Saturday, October 15
• Full Moon (exact at 12:23 a.m. EDT tonight). The Moon rises around sunset due east. After dark, look almost 20° left of the Moon for the brightest stars of Aries.
Want to become a better astronomer? Learn your way around the constellations! They're the key to locating everything fainter and deeper to hunt with binoculars or a telescope.
This is an outdoor nature hobby. For an easy-to-use constellation guide covering the whole evening sky, use the big monthly map in the center of each issue of Sky & Telescope, the essential guide to astronomy.
Once you get a telescope, to put it to good use you'll need a detailed, large-scale sky atlas (set of charts). The basic standard is the Pocket Sky Atlas (in either the original or new Jumbo Edition), which shows stars to magnitude 7.6.

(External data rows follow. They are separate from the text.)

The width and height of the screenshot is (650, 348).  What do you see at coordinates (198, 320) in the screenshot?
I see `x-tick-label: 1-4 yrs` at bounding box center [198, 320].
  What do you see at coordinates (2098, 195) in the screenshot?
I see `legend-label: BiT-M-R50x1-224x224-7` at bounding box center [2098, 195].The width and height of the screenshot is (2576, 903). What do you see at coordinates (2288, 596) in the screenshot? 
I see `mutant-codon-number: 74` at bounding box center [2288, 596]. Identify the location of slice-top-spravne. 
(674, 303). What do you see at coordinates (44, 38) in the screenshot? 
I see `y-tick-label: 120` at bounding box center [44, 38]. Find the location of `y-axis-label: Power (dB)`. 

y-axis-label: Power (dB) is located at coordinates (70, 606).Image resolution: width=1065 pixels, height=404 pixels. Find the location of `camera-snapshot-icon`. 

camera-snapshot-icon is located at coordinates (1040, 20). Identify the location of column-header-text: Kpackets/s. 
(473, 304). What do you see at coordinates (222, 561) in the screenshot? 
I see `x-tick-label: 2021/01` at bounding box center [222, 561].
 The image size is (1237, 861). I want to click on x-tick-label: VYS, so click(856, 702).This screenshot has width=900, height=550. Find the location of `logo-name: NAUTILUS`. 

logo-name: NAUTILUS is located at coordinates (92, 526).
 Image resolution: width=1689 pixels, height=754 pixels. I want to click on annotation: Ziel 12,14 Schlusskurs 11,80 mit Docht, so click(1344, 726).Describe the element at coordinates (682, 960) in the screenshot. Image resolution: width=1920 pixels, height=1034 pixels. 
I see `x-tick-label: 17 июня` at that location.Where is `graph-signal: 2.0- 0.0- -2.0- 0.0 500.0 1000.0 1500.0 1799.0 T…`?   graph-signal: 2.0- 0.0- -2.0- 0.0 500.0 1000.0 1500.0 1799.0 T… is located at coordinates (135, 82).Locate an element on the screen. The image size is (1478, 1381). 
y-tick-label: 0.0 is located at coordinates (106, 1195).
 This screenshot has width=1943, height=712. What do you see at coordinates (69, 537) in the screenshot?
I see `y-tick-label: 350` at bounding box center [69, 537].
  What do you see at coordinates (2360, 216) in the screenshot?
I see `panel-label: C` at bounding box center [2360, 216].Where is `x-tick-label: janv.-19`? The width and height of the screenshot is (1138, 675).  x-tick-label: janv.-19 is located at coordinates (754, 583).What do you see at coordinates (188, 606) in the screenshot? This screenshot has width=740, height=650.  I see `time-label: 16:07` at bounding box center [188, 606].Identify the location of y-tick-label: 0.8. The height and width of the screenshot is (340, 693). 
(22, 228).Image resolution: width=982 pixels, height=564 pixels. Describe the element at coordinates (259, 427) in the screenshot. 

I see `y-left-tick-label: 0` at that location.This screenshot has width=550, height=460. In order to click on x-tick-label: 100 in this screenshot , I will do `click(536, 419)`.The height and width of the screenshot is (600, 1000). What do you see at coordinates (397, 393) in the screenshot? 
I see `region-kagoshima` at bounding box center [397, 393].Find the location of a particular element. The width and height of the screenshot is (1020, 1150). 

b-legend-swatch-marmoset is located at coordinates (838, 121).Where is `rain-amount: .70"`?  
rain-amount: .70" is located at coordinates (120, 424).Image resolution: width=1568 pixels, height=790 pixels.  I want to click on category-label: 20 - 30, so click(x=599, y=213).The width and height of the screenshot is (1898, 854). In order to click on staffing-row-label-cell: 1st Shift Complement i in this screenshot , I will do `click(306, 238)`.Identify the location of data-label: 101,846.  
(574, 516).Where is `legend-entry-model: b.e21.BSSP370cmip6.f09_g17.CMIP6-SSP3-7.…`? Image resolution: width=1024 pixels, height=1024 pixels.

Next up is the larger and deeper Sky Atlas 2000.0, plotting stars to magnitude 8.5, nearly three times as many. The next up, once you know your way around, is the even larger Uranometria 2000.0 (stars to magnitude 9.75). And read how to use sky charts with a telescope.
You'll also want a good deep-sky guidebook, such as Sue French's Deep-Sky Wonders collection (which includes its own charts), Sky Atlas 2000.0 Companion by Strong and Sinnott, or the bigger Night Sky Observer's Guide by Kepple and Sanner.
Can a computerized telescope replace charts? Not for beginners, I don't think, and not on mounts and tripods that are less than top-quality mechanically (meaning heavy and expensive). And as Terence Dickinson and Alan Dyer say in their Backyard Astronomer's Guide, "A full appreciation of the universe cannot come without developing the skills to find things in the sky and understanding how the sky works. This knowledge comes only by spending time under the stars with star maps in hand."
This Week's Planet Roundup
Mercury (magnitude –1.0) is the "star" very low due east in early dawn. Look about 40 minutes before your local sunrise time. It's sinking lower this week, but it remains bright.
Venus (magnitude –3.9) is low in the west-southwest in twilight. It's easily visible by 30 minutes after sunset.
Mars (magnitude +0.1) still shines in the south-southwest at dusk, just above the Sagittarius Teapot. In a telescope, Mars has shrunk to 8 arcseconds in diameter.
Jupiter (magnitude –1.7) is low in the dawn, in the company of Mercury. On the morning of October 7th Jupiter is 6° below Mercury and perhaps still invisible despite its greater brightness. But Jupiter is rising day by day, while Mercury is sinking. On the morning of the 11th they have a close conjunction, 0.8° apart, with brighter Jupiter on the right. By the 14th, Jupiter stands 5° to the upper right of Mercury.
Saturn (magnitude +0.5) shines in the southwest as twilight fades. Its distance upper left from Venus shrinks from 25° to 18° this week, while its distance lower right of Mars expands from 25° to 30°. Look for Antares (magnitude +1.0) twinkling 6° below Saturn.
Uranus (magnitude 5.7, in Pisces) and Neptune (magnitude 7.8, in Aquarius) are fairly well up after dark in the east and southeast, respectively. Info and finder charts.
All descriptions that relate to your horizon — including the words up, down, right, and left — are written for the world's mid-northern latitudes. Descriptions that also depend on longitude (mainly Moon positions) are for North America.
Eastern Daylight Time (EDT) is Universal Time (UT, UTC, or GMT) minus 4 hours.
"This adventure is made possible by generations of searchers strictly adhering to a simple set of rules. Test ideas by experiments and observations. Build on those ideas that pass the test. Reject the ones that fail. Follow the evidence wherever it leads, and question everything. Accept these terms, and the cosmos is yours."